Week three things were starting to improve. I noticed things didn’t taste quite right but assumed I could still smell as I could smell certain things like oranges however eventually realised my sense of smell was greatly reduced and I could in fact sniff deeply in to a whole pot of black pepper and not even sneeze.

Some foods tasted foul such as coffee, chips, bread and pasta other food just tasted less flavoursome. Unfortunately for me very sweet and salty flavours were the ones least affected and I was worried about weight gain. However as the weeks have rolled by that was the least of my problems. It’s been over two months since testing positive and in that time I have not returned to my former self. Previously as a carer for my adult son who is tetraplegic and also having a teenage son I prided myself on the fact that I was incredibly resilient and fit and healthy for my age. I rarely get ill and when I do I recover quickly. It was this confidence in my health that perhaps gave me a false sense of security and may have contributed to myself, my teenage son, my paralysed son and his team of carers all contracting the virus.

Bizarrely despite being classed as extremely vulnerable my disabled son had a relatively mild illness and recovered quickly. In fact I am the only person from that group to still be suffering ongoing symptoms. As a result I feel other people struggle to understand and they don’t always take my symptoms seriously. It has been a nightmare as at the beginning of March I developed a severe throat infection and a large ulcer on the roof of my mouth that made me feel even more unwell. I still had swollen glands in my throat and behind my ears, headaches, aching limbs, extreme fatigue like trying to walk underwater. My energy levels were so depleted with significant fatigue on exertion that I could not complete my normal routine. Shopping, or giving the dog a short walk caused breathlessness, headache, vertigo, shaking and my exhaustion to return. Previously I exercised 5 days per week but that would be impossible now and I am so worried that at 62 I will never regain my former health and fitness.

Whilst I have been depressed and worried about this I would like to impress that I am definitely not the sort of person to become overwhelmed by illness or stressful events. I have responsibilities and commitments especially to my sons and I simply want to return to my normal routine. Unfortunately whilst the sore throat and swollen glands have settled down I am still suffering from extreme fatigue especially on exertion (for example just trying to prepare and cook a meal) causing shaking, breathlessness, heart palpitations, aching limbs, headache and overwhelming fatigue.

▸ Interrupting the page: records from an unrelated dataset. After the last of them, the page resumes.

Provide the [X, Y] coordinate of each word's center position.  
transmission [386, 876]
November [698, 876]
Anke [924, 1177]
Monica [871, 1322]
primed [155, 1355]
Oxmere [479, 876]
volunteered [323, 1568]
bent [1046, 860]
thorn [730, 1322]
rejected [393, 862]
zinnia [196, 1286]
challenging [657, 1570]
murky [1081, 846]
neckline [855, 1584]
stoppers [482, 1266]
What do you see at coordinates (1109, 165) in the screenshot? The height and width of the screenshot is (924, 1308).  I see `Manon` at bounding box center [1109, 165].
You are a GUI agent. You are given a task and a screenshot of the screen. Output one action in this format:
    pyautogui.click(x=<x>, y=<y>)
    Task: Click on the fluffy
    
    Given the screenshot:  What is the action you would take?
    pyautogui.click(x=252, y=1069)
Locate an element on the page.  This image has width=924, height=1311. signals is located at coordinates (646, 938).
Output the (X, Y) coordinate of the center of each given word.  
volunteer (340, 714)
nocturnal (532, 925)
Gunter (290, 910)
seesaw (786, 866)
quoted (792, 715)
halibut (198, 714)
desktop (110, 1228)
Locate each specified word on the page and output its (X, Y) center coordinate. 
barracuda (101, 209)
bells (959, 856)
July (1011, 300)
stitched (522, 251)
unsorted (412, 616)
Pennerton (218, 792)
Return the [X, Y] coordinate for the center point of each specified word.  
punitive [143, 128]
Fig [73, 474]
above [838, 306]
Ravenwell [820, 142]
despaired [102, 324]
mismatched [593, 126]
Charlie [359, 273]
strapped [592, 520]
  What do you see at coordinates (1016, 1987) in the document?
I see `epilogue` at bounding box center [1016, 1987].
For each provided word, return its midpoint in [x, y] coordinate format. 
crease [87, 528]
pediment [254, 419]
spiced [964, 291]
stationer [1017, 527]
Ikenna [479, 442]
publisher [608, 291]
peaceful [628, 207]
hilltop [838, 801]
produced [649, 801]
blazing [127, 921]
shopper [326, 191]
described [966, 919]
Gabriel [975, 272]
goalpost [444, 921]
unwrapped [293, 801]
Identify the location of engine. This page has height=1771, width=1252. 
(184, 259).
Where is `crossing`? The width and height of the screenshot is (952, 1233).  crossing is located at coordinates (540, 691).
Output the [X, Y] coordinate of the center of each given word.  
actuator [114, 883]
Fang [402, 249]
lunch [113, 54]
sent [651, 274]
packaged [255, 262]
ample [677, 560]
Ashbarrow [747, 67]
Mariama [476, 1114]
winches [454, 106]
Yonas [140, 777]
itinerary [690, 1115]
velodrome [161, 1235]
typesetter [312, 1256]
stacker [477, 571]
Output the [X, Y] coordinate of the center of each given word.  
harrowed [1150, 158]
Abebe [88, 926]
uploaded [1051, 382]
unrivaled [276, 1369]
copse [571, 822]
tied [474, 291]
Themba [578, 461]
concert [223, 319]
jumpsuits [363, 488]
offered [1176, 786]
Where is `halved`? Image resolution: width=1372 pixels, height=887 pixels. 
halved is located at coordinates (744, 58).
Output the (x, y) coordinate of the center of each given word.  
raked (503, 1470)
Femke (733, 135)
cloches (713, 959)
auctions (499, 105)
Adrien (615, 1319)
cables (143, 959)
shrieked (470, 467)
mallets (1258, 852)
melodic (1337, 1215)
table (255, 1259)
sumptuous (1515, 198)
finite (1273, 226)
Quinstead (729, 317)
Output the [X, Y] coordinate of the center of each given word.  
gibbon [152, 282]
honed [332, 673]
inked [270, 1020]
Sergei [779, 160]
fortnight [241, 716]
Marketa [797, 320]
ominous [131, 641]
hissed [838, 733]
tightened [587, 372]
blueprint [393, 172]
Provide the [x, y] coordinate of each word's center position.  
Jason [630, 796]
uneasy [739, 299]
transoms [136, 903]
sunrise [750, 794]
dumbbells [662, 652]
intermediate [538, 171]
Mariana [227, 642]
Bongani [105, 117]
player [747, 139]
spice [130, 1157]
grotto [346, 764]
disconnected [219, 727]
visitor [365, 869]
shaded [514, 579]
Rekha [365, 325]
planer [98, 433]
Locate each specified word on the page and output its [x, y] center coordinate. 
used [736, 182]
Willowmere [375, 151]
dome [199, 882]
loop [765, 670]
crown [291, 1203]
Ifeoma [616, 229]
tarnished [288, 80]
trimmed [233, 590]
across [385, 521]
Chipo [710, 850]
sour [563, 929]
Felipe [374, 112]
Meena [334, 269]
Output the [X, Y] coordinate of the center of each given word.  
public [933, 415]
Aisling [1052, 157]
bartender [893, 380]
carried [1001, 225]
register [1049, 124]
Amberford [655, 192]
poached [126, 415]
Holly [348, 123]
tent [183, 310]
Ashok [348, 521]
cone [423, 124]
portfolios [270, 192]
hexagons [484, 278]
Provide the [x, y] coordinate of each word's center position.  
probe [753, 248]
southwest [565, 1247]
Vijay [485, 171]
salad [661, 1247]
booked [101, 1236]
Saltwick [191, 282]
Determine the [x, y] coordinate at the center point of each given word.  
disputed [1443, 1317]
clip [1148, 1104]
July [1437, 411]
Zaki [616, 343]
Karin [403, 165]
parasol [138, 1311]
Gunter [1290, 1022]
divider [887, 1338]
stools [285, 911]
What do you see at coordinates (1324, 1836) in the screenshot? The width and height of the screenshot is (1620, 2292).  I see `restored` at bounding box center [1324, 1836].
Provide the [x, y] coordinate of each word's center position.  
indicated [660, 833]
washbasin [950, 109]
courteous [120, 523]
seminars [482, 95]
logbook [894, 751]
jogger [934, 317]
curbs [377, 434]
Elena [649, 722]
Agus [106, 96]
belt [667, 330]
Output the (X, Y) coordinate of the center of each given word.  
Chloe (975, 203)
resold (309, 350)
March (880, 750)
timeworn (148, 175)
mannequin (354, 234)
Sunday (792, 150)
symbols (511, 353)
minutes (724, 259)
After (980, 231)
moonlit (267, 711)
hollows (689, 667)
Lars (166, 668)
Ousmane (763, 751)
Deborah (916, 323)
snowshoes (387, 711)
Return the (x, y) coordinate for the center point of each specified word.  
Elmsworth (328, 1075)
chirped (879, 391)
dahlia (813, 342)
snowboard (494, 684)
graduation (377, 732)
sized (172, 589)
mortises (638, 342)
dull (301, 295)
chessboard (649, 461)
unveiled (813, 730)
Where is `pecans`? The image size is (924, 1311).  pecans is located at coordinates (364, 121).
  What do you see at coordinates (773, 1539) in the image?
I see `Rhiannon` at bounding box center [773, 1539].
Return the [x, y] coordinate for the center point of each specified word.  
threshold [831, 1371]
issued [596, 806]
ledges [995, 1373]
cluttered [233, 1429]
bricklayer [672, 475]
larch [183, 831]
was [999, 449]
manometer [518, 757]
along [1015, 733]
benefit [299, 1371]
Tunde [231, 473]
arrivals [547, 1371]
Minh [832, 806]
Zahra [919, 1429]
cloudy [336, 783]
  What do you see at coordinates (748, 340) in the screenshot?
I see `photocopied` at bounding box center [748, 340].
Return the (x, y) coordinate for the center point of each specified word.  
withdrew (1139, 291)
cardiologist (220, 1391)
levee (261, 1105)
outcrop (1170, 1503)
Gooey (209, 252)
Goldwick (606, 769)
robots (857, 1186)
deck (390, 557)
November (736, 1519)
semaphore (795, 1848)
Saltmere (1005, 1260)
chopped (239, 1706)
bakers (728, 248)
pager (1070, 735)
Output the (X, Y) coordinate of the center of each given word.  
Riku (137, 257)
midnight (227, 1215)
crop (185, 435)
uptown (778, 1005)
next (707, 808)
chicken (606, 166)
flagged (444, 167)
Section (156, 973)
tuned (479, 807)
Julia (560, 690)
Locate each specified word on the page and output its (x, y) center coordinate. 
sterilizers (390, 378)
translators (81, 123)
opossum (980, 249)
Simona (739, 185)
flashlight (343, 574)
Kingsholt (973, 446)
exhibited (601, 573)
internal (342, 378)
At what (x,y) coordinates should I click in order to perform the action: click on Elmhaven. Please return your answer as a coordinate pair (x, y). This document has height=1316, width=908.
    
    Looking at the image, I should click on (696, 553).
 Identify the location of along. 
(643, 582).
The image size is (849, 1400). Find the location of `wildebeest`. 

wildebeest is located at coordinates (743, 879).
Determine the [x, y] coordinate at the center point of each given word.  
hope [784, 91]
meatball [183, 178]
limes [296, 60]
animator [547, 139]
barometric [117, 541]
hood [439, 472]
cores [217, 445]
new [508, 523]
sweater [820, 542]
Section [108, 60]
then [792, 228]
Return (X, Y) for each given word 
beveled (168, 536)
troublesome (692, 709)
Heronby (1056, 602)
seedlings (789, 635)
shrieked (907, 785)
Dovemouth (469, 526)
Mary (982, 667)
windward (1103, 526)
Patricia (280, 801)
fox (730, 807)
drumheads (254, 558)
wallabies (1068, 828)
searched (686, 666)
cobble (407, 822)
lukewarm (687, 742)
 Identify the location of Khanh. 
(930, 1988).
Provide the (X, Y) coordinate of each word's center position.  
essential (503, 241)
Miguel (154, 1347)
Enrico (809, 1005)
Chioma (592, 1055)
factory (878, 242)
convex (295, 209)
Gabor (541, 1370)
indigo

I still cannot smell or taste properly although that does seem to have improved slightly. I still try to do as much as I can and have managed to increase my daily walk but I have now accepted that my mind can no longer dictate to my body and I need to listen to it more carefully. Now when I worry about recovery I just remind myself of all the people who didn’t make it through this terrible virus and consider myself and my family blessed to have survived.